SKENARIO New Normal (kenormalan baru) yang disiapkan oleh pemerintah beserta tahapan-tahapan pemulihan aktivitas di berbagai bidang, termasuk bidang pendidikan, menyiratkan akan adanya pembukaan kembali sekolah dan kampus dalam waktu dekat. Banyak pihak sebetulnya juga telah berharap bisa segera beraktivitas normal, meskipun juga di sisi lain tidak menginginkan ada peningkatan penyebaran Covid-19 seperti yang terjadi di Korea Selatan dan Jerman.

Praktik pelaksanaannya mungkin tidak semudah yang dibayangkan dan tidak mungkin sama dengan sebelum masa pandemi. Apalagi kita juga tahu, belum ada vaksin yang benar-benar terbukti mampu menyembuhkan dari Covid-19, selain stamina dan peningkatan imun tubuh. Jadi, penerapan protokol kesehatan seperti menjaga jarak aman, mengenakan masker, dan mencuci tangan menjadi syarat dalam kondisi kenormalan baru yang akan diterapkan.
Dalam berbagai infografik kenormalan baru, bidang pendidikan dirancang untuk mulai dibuka pada tahapan ketiga melalui penerapan protokol kesehatan yang ketat dengan mengatur kehadiran siswa secara bergiliran, agar syarat jarak aman dan kapasitas ruang dapat terpenuhi. Dimungkinkan akan banyak skenario yang dihasilkan untuk beradaptasi dengan pengaturan kehadiran siswa secara bergiliran di sekolah atau universitas. Pertama, kapasitas kelas dimungkinkan menjadi lebih kecil dibandingkan dengan sebelumnya karena jarak antarsiswa akan mengurangi kapasitas kelas pada umumnya. Konsekuensinya adalah biaya penyelenggaraan setiap kelas akan menjadi lebih besar dari sebelumnya, karena jumlah pengajar maupun ruang mengalami peningkatan. Sekolah atau kampus yang telah lama menerapkan kelas dalam jumlah kecil, tentu akan lebih mudah dan diuntungkan dalam situasi ini.
Skenario kedua, akan terjadi gabungan antara tatap muka dan daring atau hybrid learning dengan memungkinkan siswa menjalani pembelajaran dari rumah saat kelompok siswa yang lain hadir di dalam kelas. Konsekuensinya, teknologi informasi yang mendukung pembelajaran harus siap untuk kepentingan live streaming atau rekaman yang bisa diakses dari rumah atau bahkan memungkinkan interaksi secara langsung, meskipun siswa mengikuti pembelajaran dari rumah. Hal ini mungkin sangat sulit di beberapa daerah yang jaringan listrik dan internet tidak stabil maupun terjangkau.

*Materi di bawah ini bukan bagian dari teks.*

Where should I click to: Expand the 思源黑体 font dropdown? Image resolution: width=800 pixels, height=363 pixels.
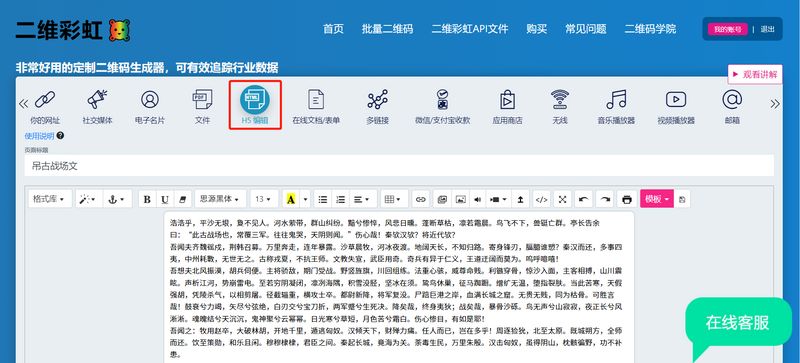click(x=220, y=199)
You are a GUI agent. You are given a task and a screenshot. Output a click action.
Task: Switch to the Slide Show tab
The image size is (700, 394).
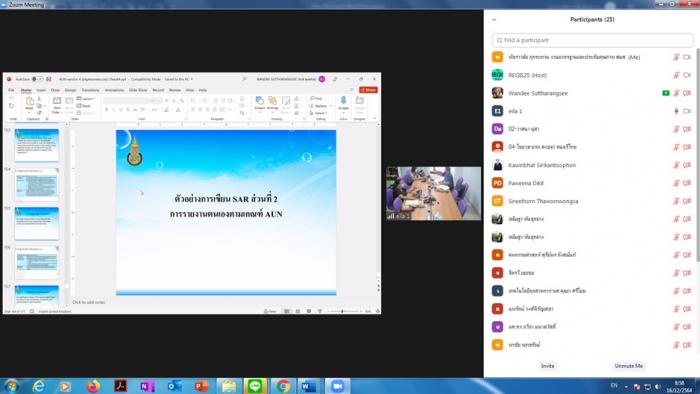click(138, 90)
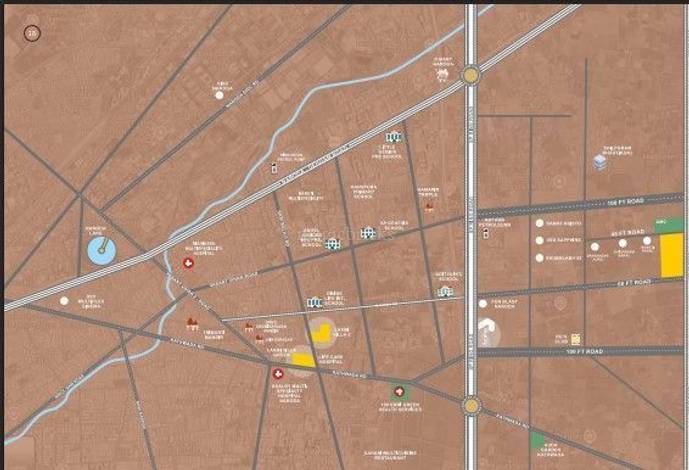Viewport: 689px width, 470px height.
Task: Select the blue circular lake marker
Action: click(x=101, y=250)
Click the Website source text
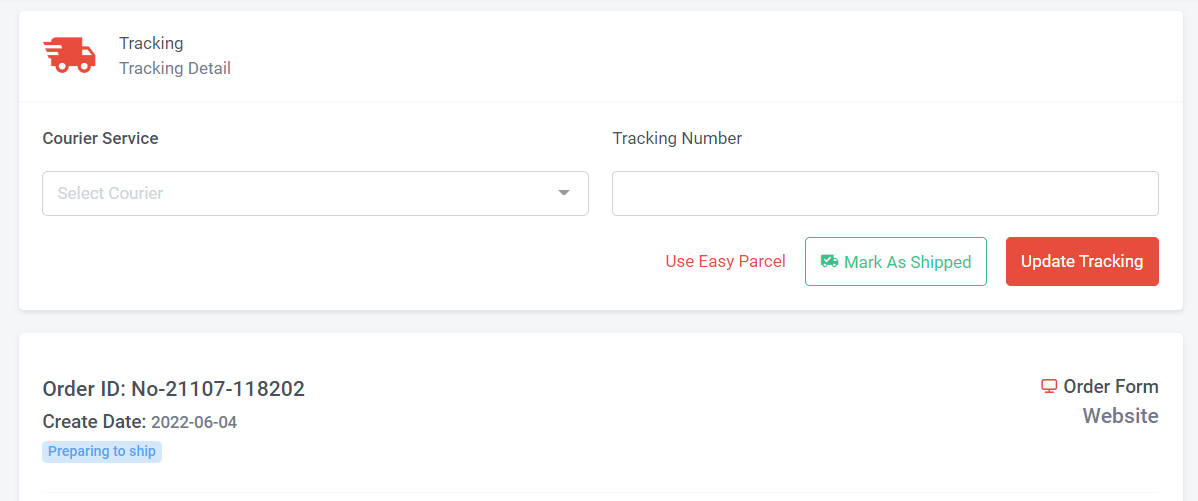 [1120, 416]
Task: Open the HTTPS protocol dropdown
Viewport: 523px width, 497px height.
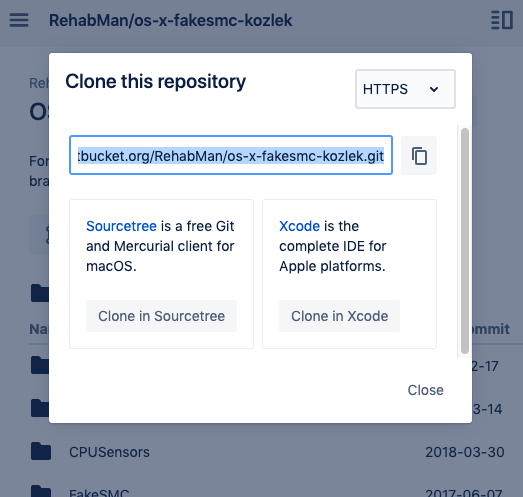Action: pyautogui.click(x=405, y=89)
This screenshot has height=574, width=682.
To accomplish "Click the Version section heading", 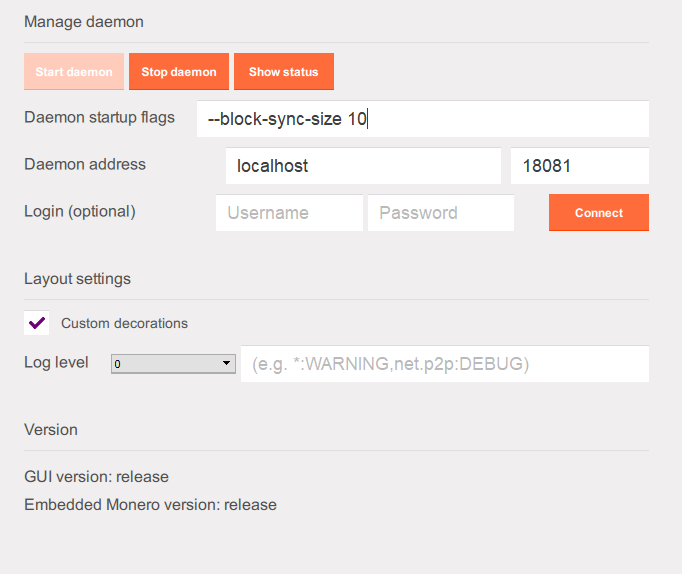I will pyautogui.click(x=51, y=430).
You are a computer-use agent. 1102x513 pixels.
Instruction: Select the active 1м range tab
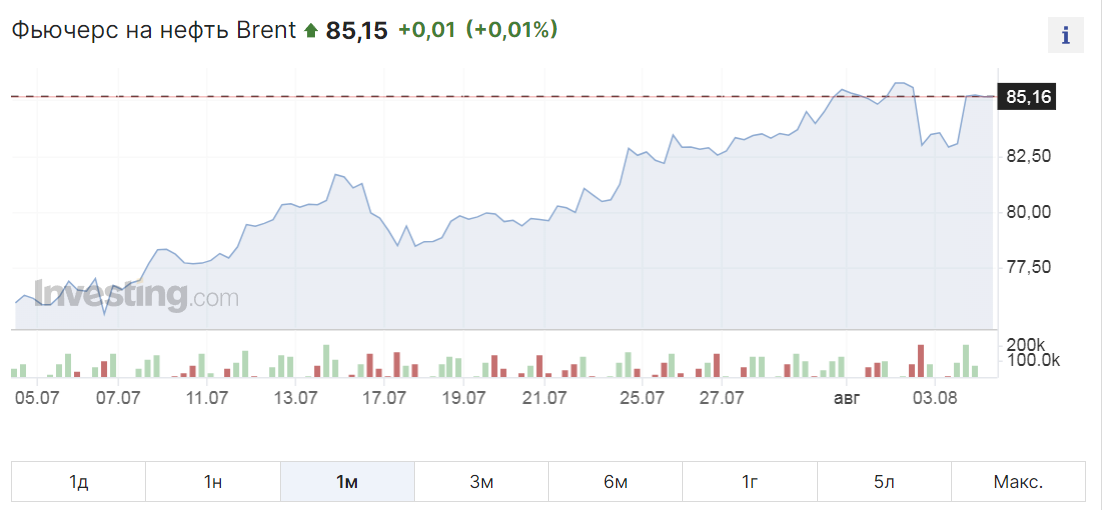pos(347,482)
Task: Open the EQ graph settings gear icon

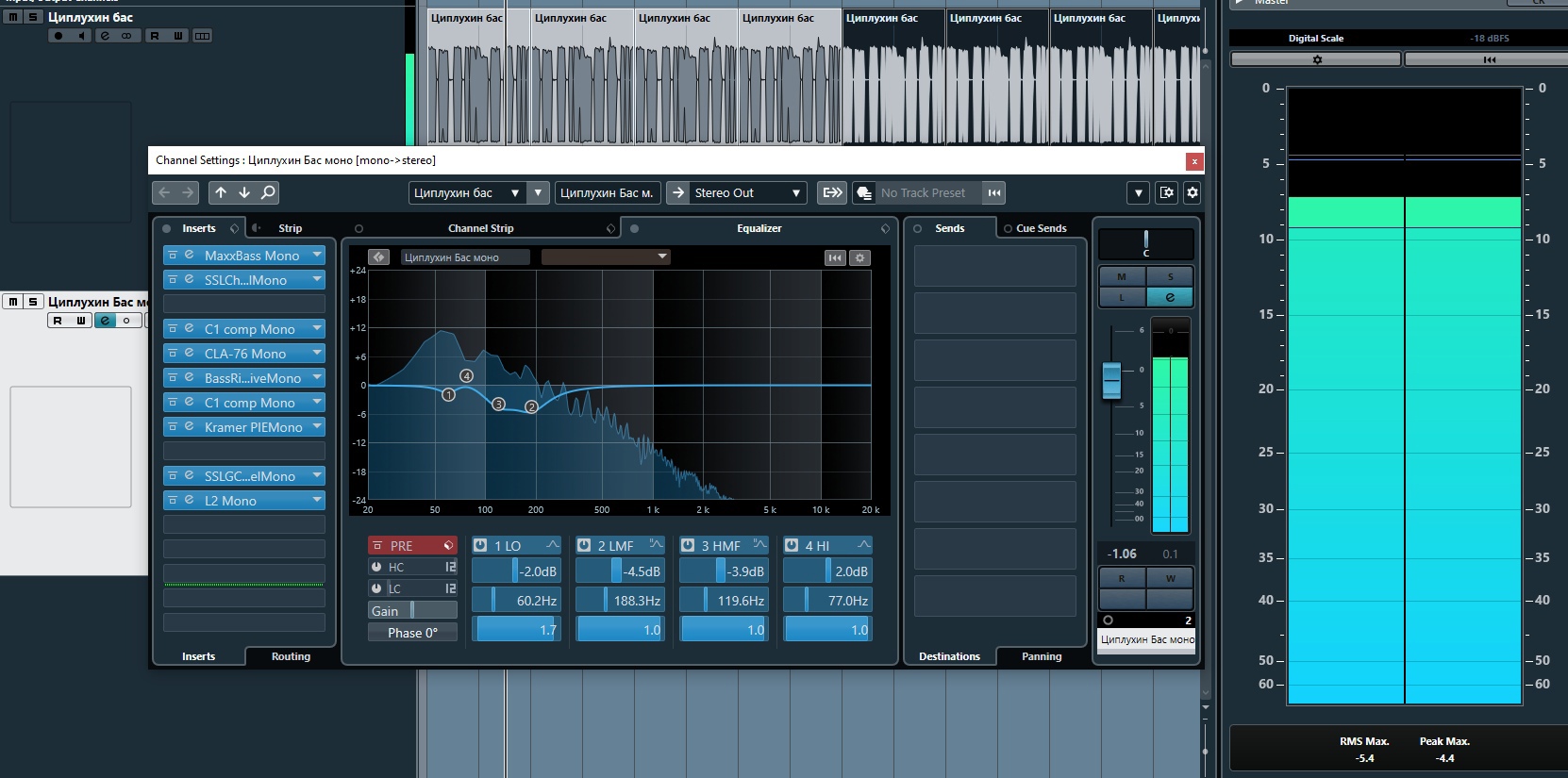Action: 859,257
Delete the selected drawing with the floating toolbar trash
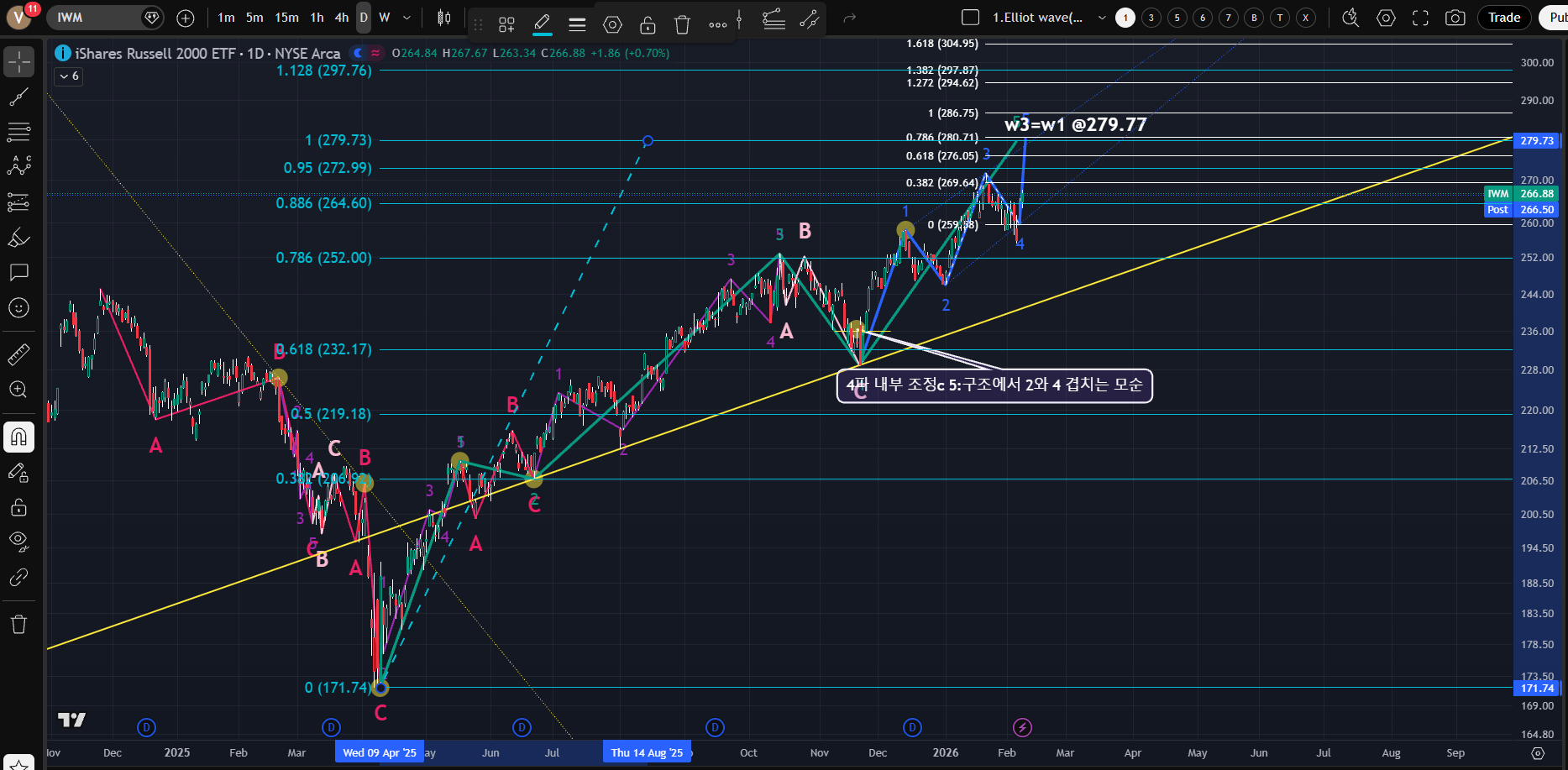Viewport: 1568px width, 770px height. pos(682,25)
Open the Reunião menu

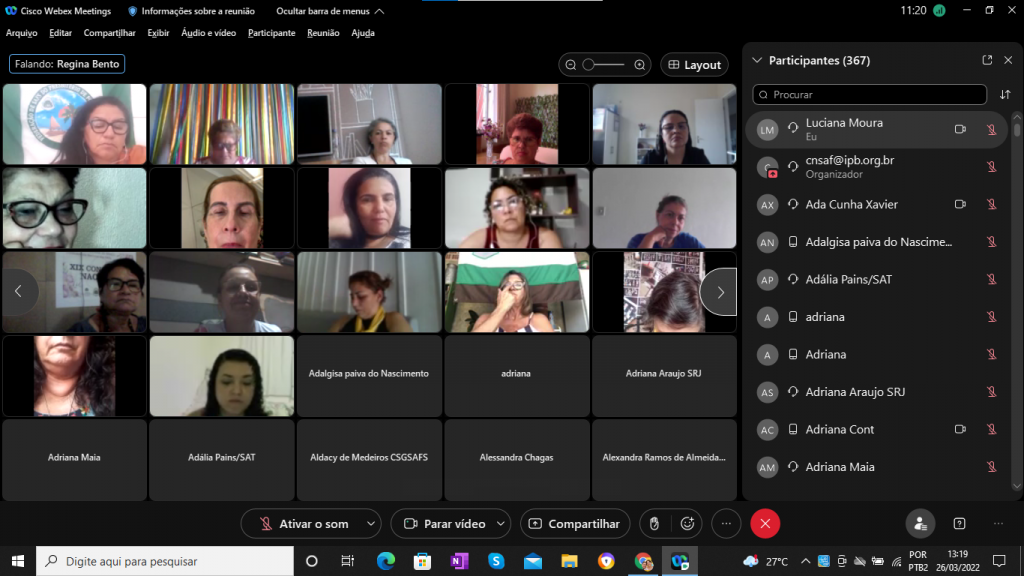323,33
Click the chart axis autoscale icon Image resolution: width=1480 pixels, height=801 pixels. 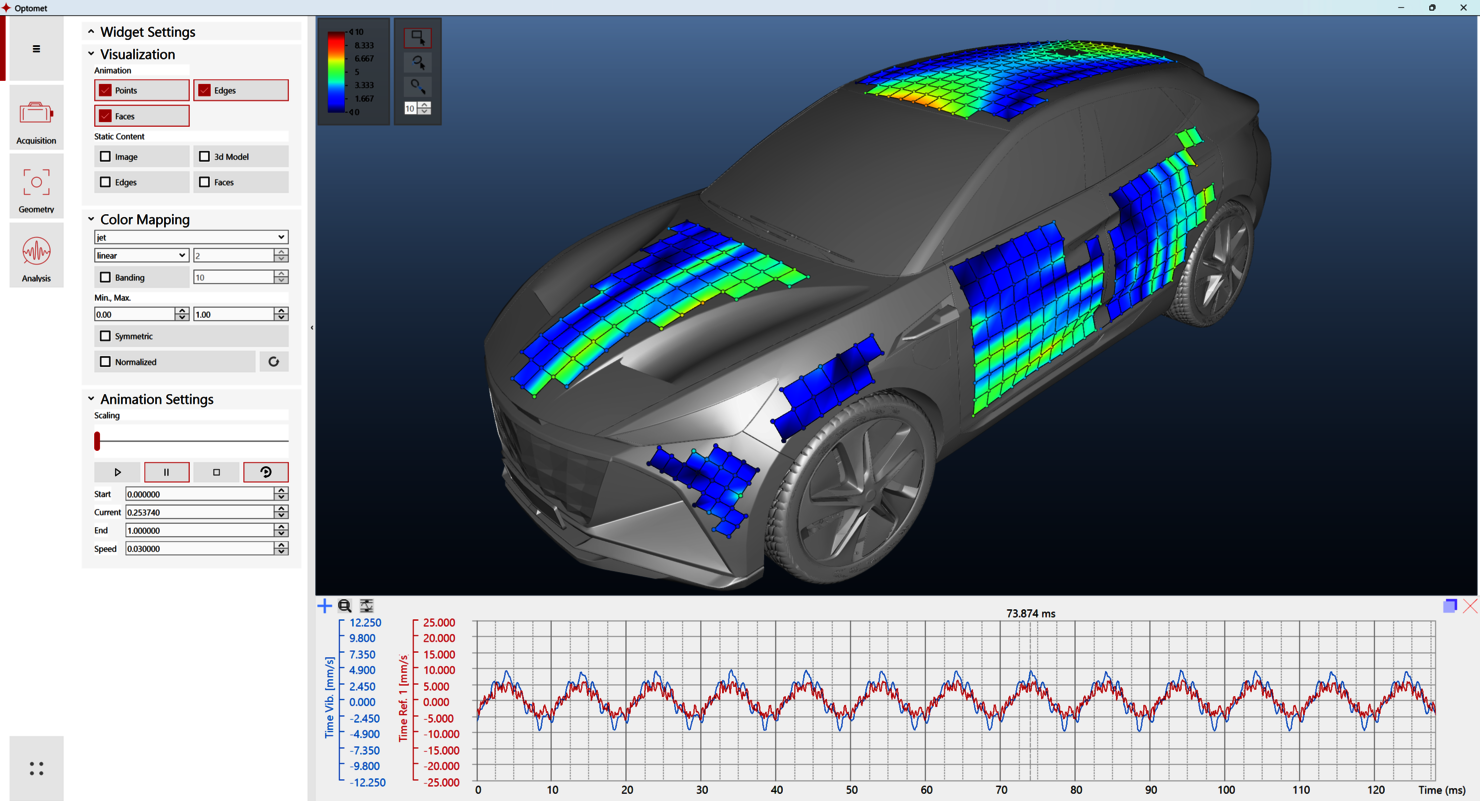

Skenario ketiga akan ada pilihan pembelajaran tatap muka dan pembelajaran daring yang dapat dipilih oleh siswa secara terpisah. Namun dengan banyak pengalaman negatif di berbagai sekolah maupun kampus selama proses pembelajaran daring pada masa pandemi Covid- 19 dan keterbatasan akses internet maupun jaringan listrik, pilihan ini kemungkinan tidak efektif untuk ditawarkan. Kondisi pembelajaran daring yang serba mendadak selama lebih dari dua bulan lebih memang menunjukkan kenyataan bahwa banyak pengelola pendidikan belum siap menyelenggarakan pembelajaran secara daring. Perlu dukungan pemerintah untuk dapat memudahkan dunia pendidikan memanfaatkan teknologi informasi dalam implementasi pembelajaran daring dengan tingkat kesiapan yang baik, sehingga siswa maupun pendidik dapat menikmati suasana pembelajaran daring yang tanpa beban dan tertekan. Namun tidak semuanya harus bergantung pada Pemerintah Pusat.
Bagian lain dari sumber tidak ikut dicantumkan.